• **Data items**
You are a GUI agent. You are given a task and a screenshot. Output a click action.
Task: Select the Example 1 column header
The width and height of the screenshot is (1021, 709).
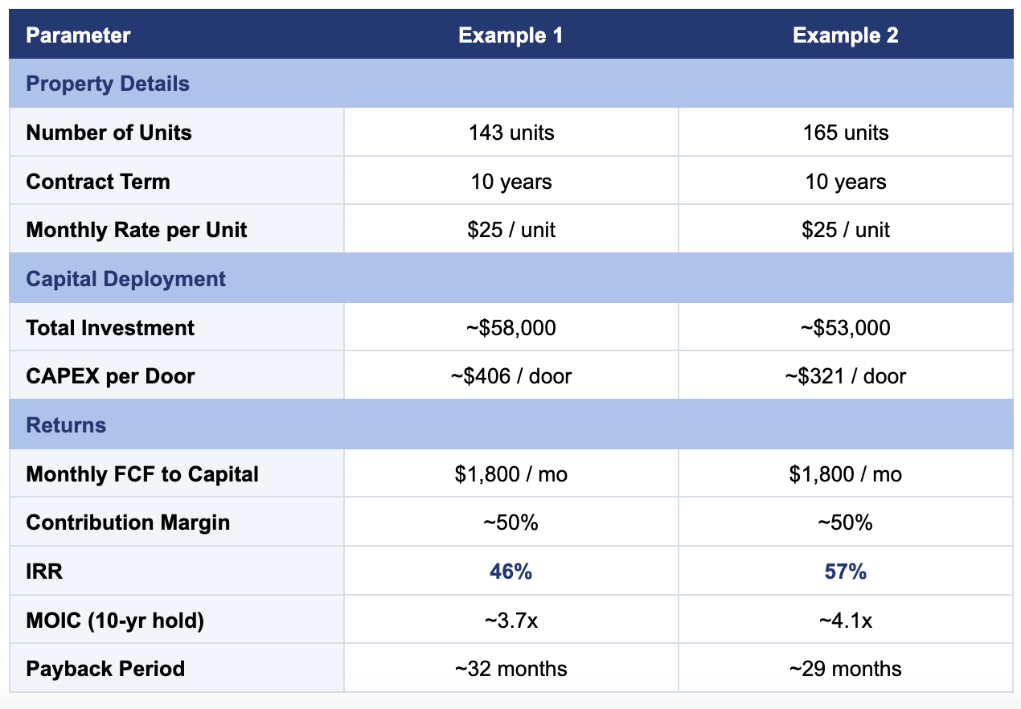tap(511, 35)
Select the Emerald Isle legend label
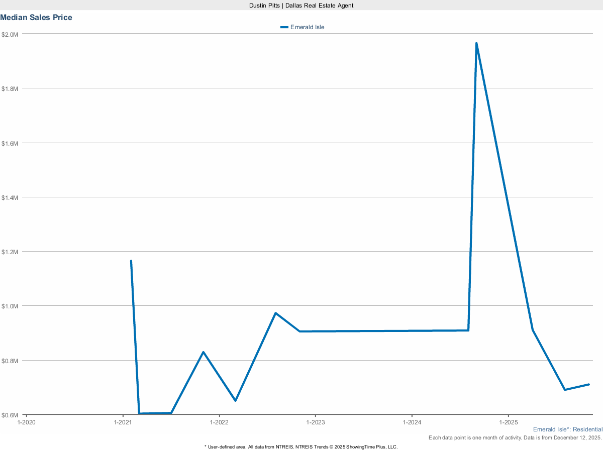The height and width of the screenshot is (452, 603). pyautogui.click(x=307, y=27)
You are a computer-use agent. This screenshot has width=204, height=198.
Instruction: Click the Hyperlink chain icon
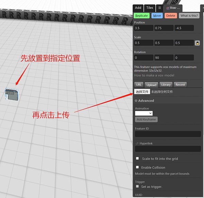tap(137, 144)
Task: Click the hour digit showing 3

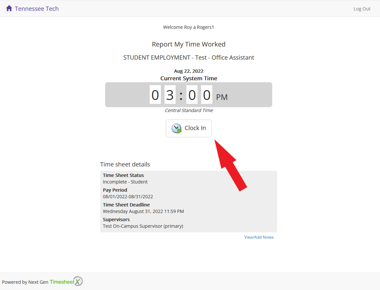Action: click(170, 95)
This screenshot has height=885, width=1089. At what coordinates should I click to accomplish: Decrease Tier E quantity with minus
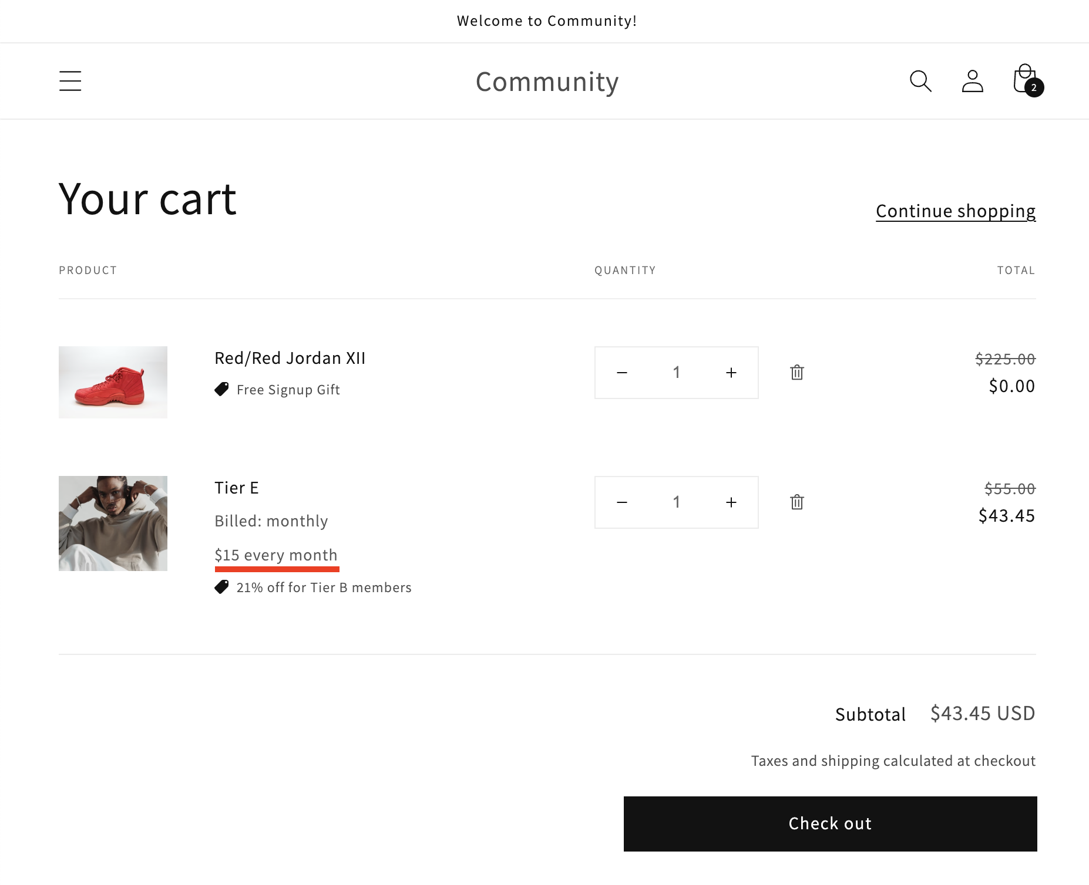tap(622, 502)
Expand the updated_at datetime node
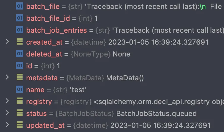 pyautogui.click(x=7, y=125)
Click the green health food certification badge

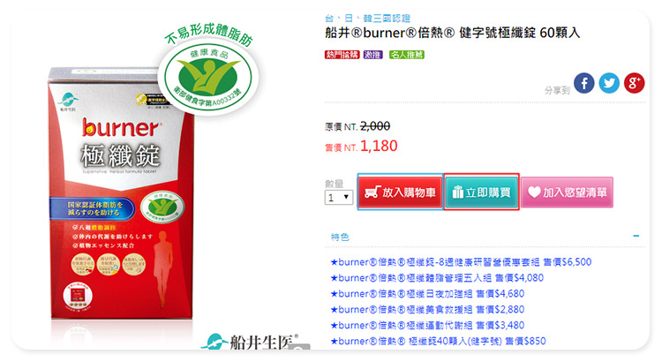click(x=208, y=78)
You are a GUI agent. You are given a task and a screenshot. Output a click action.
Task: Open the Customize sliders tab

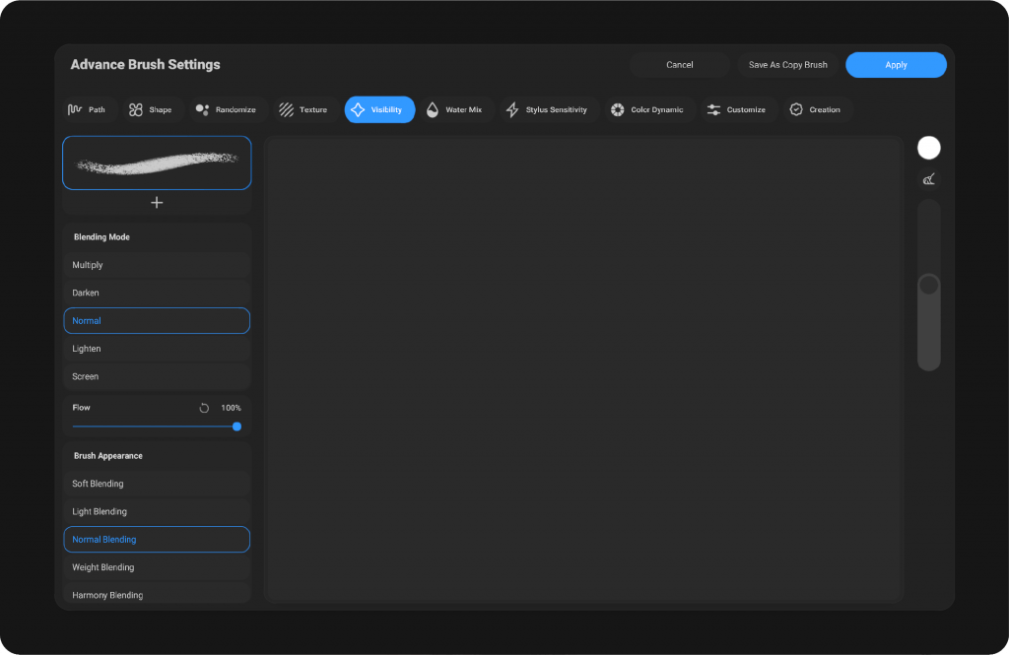(x=736, y=109)
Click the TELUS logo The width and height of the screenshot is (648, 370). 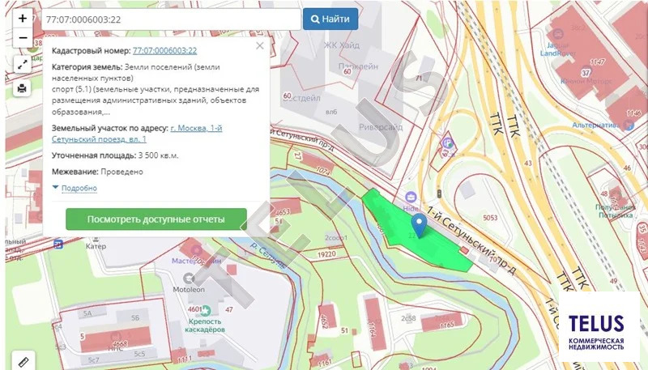[x=595, y=326]
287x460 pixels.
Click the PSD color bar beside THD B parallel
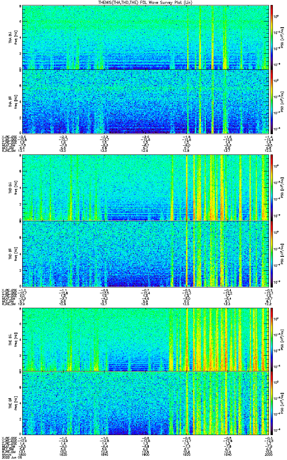click(272, 253)
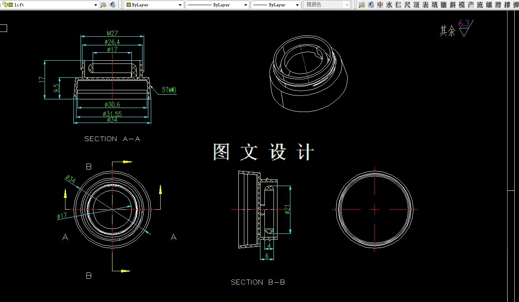This screenshot has height=302, width=519.
Task: Open the ByLayer linetype dropdown
Action: pyautogui.click(x=245, y=5)

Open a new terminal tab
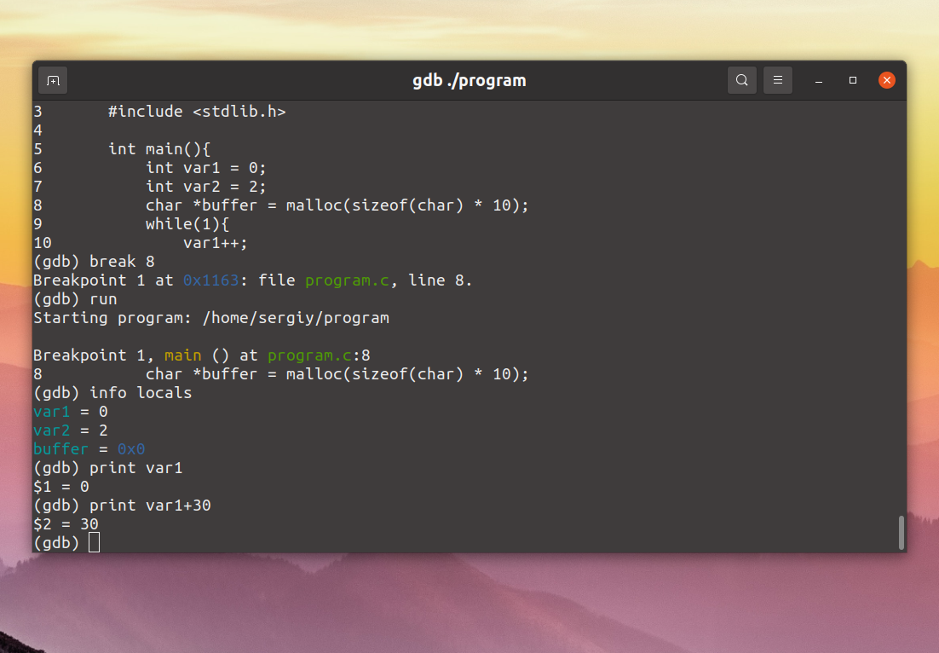(x=53, y=80)
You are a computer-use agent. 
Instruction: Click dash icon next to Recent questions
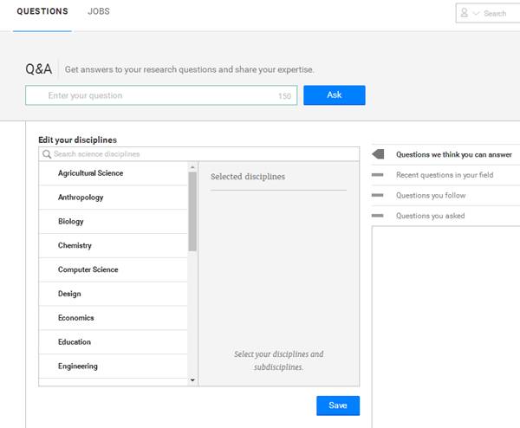click(377, 175)
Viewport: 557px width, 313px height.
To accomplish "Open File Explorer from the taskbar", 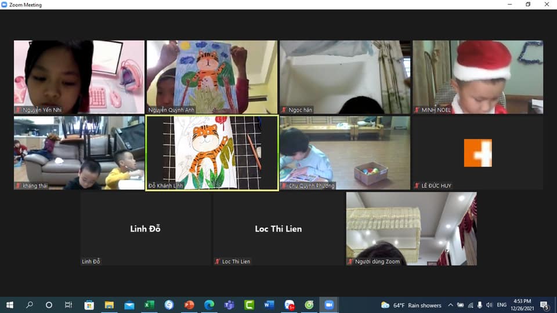I will (109, 305).
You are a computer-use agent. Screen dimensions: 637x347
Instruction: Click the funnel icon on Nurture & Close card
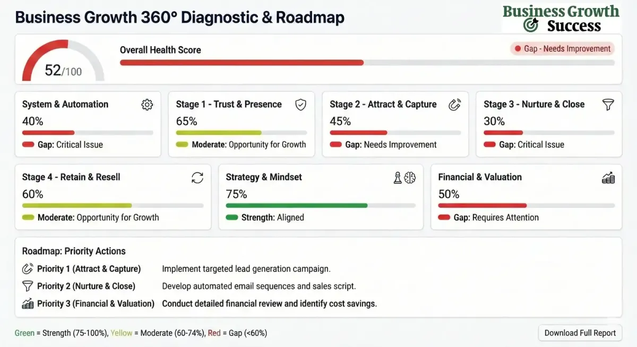click(608, 105)
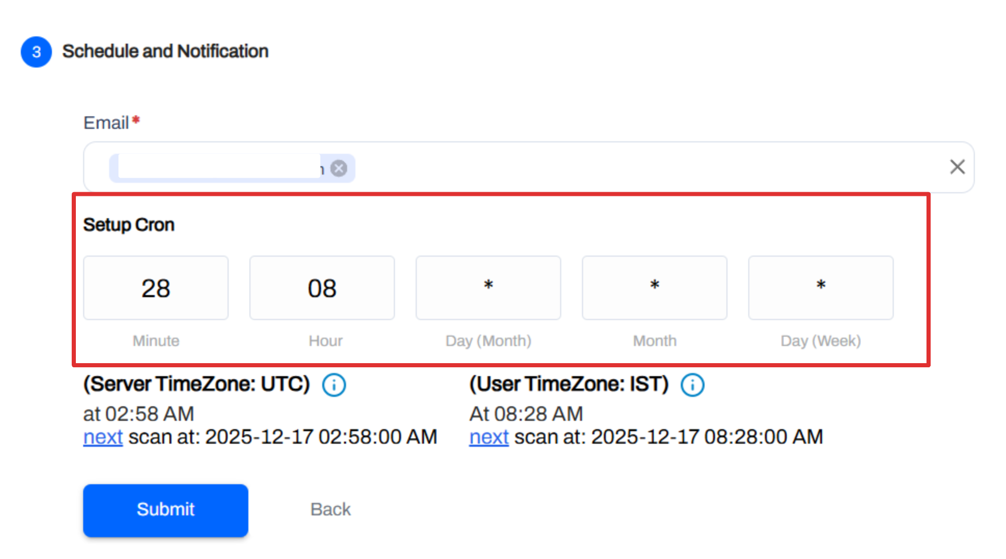This screenshot has height=559, width=1006.
Task: Follow the next link under User TimeZone
Action: point(489,437)
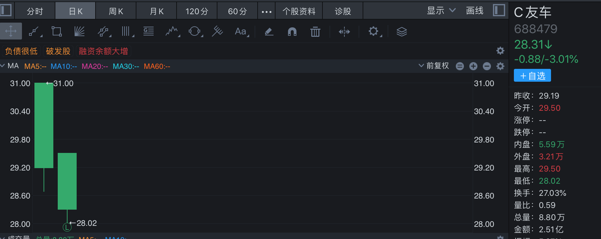Open the layers stack icon

coord(402,32)
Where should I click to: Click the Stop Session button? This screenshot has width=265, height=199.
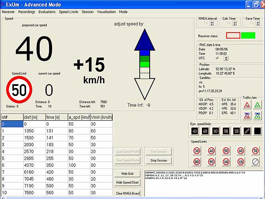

• **What to produce**
Every line from the one containing "You are a computer-use agent. Screen" through the last line of the data, both included, is to be repeated exactly; the pictures are to be left out.

• **Written reply**
You are a computer-use agent. Screen dimensions: 637x347
Instruction: Click the funnel icon on Nurture & Close card
click(608, 105)
This screenshot has height=559, width=1006.
Task: Follow the next link under User TimeZone
Action: point(489,437)
Open the layers stack icon

coord(402,32)
Where should I click to: Click the Stop Session button? This screenshot has width=265, height=199.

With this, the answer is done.